Um aparelho celular furtado dentro da Santa Casa de Misericórdia de Patos de Minas foi recuperado pela Polícia Militar na manhã desta quarta-feira (17). Um homem de 43 anos foi preso em flagrante pelo crime de receptação após ser encontrado com o telefone, que estava sendo rastreado pela família da vítima.

Segundo as informações policiais, a ocorrência teve início após a filha da vítima acionar a corporação informando que estava acompanhando, por meio de um sistema de localização, o celular pertencente à sua mãe, furtado no hospital na última segunda-feira (15). O rastreamento indicava que o aparelho estava em uma residência na Rua Limão, no Bairro Vila Garcia.

Ao chegarem ao endereço, os militares fizeram contato com o proprietário do imóvel, que informou que a casa passava por reformas e que desconhecia qualquer aparelho relacionado ao furto. Durante as diligências, os policiais entrevistaram um trabalhador que atuava na obra.

O homem relatou aos policiais que havia adquirido, na noite de segunda-feira (15), um celular da marca Redmi, de cor preta, por R$ 550,00. Segundo ele, o aparelho foi oferecido por um indivíduo conhecido apenas pelo apelido de “Tuta”, descrito como uma pessoa de cabelos pintados de verde.

Ainda conforme a PM, o suspeito apresentou espontaneamente o aparelho aos militares, retirando-o de sua mochila. Após a conferência dos dados e das características do telefone, foi constatado que se tratava do mesmo celular furtado na Santa Casa.

Diante da situação, os policiais deram voz de prisão ao suspeito pelo crime de receptação, previsto no artigo 180 do Código Penal. Ele foi conduzido para a Delegacia de Plantão juntamente com o aparelho recuperado.

O suspeito disse que negociou diretamente com o vendedor e que o pagamento de R$ 550,00 sequer havia sido realizado, estando combinado para a próxima sexta-feira (19).
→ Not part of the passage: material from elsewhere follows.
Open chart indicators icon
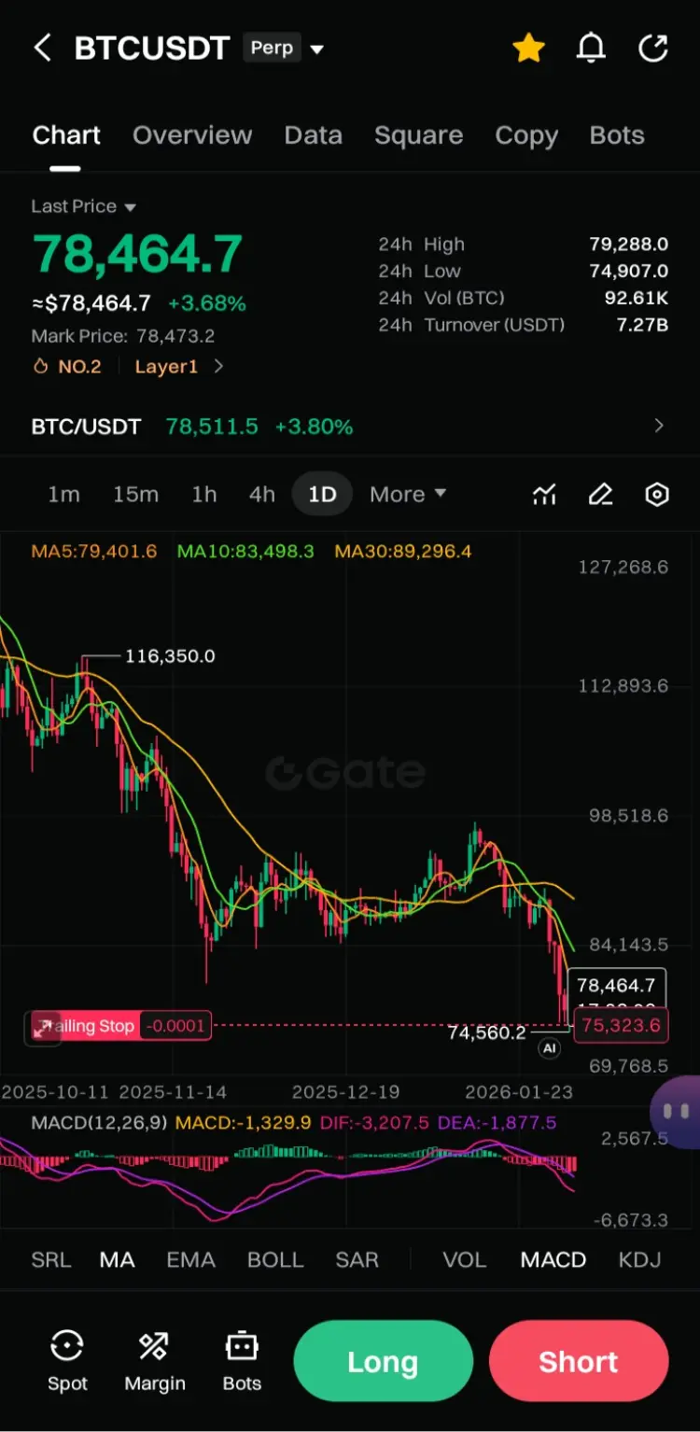Screen dimensions: 700x1432 click(545, 495)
Ele declarou que o vendedor não apresentou nota fiscal, comprovante de propriedade ou qualquer documento referente ao aparelho.
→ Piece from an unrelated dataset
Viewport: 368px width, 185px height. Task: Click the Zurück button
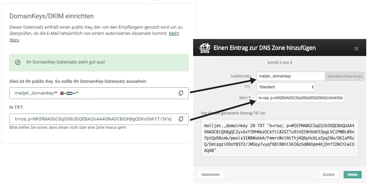[328, 175]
O suspeito também afirmou que conhecia o indivíduo que oferecia o aparelho e admitiu saber que o homem possui envolvimento com a criminalidade. Apesar disso, alegou que não desconfiou que o celular pudesse ser produto de furto. Segundo ele, a necessidade de possuir um telefone para manter contato com clientes e assuntos de trabalho o levou a aceitar a proposta de compra. A pessoa que havia vendido o celular não foi localizado.